Try it: Will you transcribe all the entries word for word, skipping the pictures they hold?

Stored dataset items
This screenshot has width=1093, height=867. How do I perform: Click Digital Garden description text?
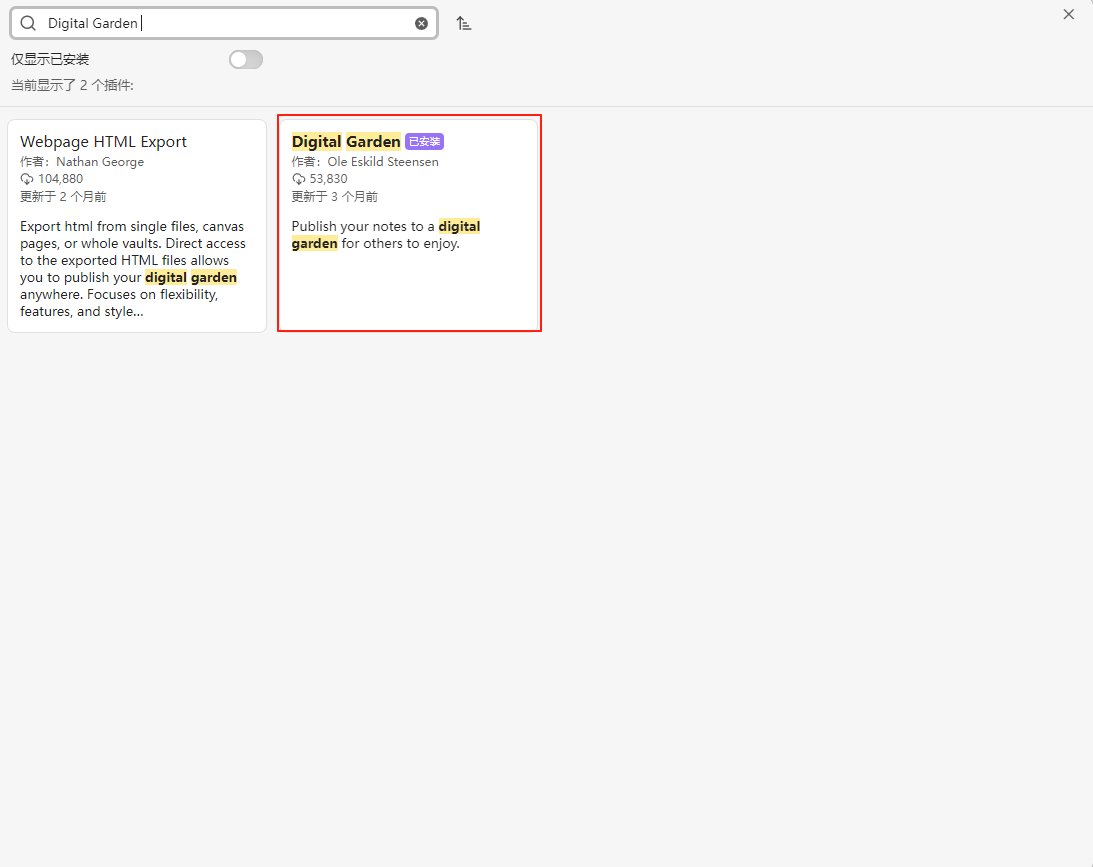pos(385,235)
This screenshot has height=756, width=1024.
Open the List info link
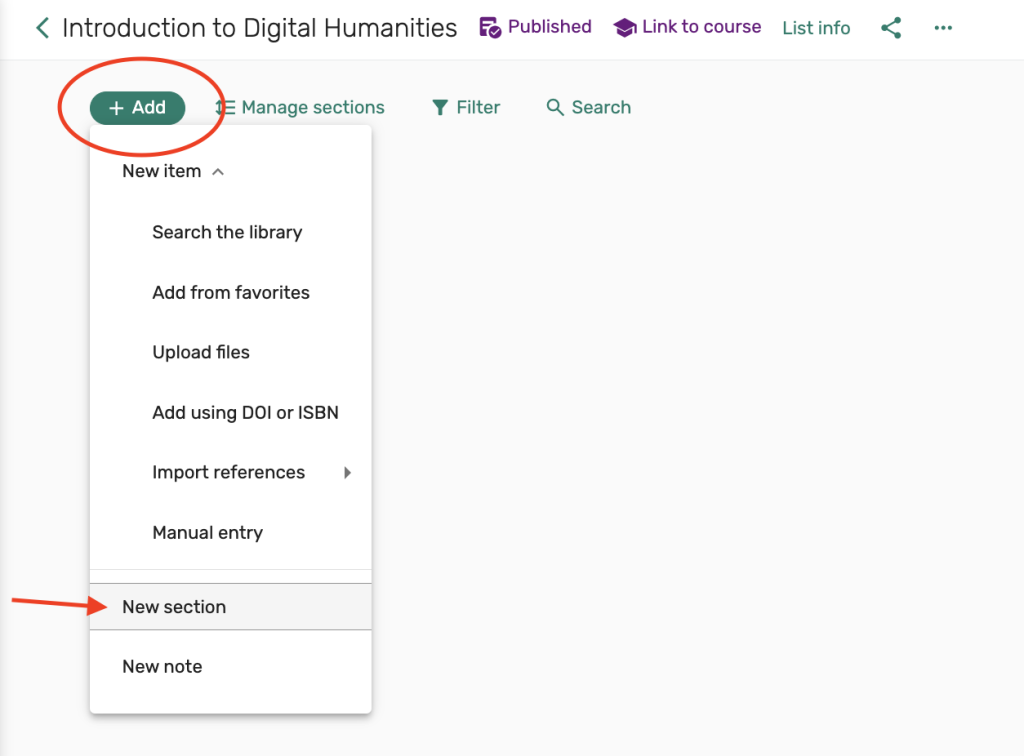pyautogui.click(x=816, y=28)
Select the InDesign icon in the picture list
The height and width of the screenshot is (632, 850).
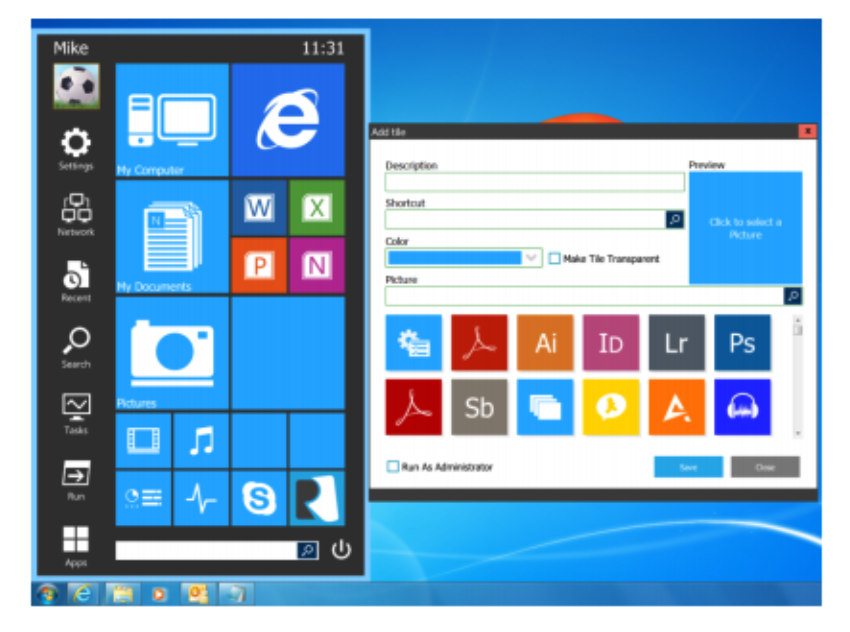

Exercise answer:
This screenshot has width=1093, height=867. How do I perform: Click Digital Garden description text?
pos(385,235)
This screenshot has height=756, width=1024.
Open the List info link
pyautogui.click(x=816, y=28)
Select the InDesign icon in the picture list
The height and width of the screenshot is (632, 850).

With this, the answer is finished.